Curbing prices has become the key goal of the left-leaning Congress-led government, which fears a voter backlash with general elections due in a year.
Economists are unanimous the Reserve Bank of India (RBI) will keep up its tough anti-inflation talk but are split on whether it will raise so-called "signal interest rates."
"We think the RBI will continue its tightening stance in the near term, and in particular, hike the repo rate by 25 basis points on Tuesday," said Goldman Sachs economist Tushar Poddar.
"Demand pressures are still rampant due to growth running above potential for the past few years," he said.
Other economists expected the bank to take a wait-and-see stance after forecasts last week of record grain harvests.
"There have been some positive domestic developments," said Dharma Kriti Joshi, principal economist at Crisil credit rating agency.
"If the bank is extra cautious, it could raise rates but with the adverse global scenario and the tightening already taken, economic growth is already on a downward trajectory and so demand pressure is easing up on its own," he said.

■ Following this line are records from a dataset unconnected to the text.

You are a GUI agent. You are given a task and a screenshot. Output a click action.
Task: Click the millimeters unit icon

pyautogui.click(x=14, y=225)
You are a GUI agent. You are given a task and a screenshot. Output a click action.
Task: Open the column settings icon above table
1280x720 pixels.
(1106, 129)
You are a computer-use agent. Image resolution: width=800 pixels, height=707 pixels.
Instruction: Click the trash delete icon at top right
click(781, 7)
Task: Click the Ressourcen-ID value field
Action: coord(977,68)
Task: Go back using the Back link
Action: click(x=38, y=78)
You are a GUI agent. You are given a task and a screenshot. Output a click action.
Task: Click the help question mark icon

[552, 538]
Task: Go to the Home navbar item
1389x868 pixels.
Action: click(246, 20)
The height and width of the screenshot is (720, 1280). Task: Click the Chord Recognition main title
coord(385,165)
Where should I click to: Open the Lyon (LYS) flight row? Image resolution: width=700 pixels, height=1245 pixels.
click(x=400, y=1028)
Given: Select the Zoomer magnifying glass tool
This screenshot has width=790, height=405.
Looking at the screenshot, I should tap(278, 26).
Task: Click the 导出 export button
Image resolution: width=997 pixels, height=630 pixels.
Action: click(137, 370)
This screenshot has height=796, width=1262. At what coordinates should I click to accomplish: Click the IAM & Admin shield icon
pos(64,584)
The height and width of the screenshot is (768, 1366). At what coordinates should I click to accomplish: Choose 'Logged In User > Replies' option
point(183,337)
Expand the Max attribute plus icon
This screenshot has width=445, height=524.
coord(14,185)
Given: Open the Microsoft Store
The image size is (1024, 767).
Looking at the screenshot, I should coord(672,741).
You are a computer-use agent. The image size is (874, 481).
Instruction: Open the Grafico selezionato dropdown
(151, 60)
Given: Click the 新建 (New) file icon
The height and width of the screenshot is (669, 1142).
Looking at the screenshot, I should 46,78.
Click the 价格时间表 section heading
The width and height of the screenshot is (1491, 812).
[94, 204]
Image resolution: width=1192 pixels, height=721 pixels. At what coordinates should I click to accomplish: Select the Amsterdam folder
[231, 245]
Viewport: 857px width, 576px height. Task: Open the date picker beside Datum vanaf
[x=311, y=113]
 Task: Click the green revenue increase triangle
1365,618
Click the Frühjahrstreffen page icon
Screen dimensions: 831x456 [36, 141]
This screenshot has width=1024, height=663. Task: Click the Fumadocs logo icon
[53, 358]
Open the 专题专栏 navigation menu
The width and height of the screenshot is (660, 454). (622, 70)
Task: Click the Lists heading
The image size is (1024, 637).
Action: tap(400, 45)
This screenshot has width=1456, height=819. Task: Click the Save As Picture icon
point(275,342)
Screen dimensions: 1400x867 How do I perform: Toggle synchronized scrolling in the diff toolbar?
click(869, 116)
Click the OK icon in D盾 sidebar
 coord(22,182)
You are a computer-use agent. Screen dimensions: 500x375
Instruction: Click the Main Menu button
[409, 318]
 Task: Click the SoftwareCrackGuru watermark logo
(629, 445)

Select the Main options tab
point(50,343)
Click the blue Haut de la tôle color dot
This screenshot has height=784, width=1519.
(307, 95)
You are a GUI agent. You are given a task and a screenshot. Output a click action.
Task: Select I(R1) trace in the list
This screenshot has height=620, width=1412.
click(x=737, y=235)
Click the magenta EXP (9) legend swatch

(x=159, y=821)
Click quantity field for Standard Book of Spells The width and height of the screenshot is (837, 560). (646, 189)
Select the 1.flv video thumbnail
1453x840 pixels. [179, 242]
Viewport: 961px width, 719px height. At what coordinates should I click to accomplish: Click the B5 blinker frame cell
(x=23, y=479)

JP Morgan Asia economist Rajeev Malik also said the bank was "likely to hold fire" on raising rates but sound "hawkish."
It hiked by 50 basis points the funds commercial banks must park in its coffers -- the so-called cash reserve ratio -- to a seven-year high of 8.0 per cent.
The bank has been tightening aggressively since late 2004 to keep a lid on prices.
Now, with the global downturn, some economists say growth could fall as low as 7.0 per cent in this fiscal year to March 2009 from around 8.7 per cent last year and 9.6 per cent the previous year -- still robust but too low to make a big dent in India's crushing poverty.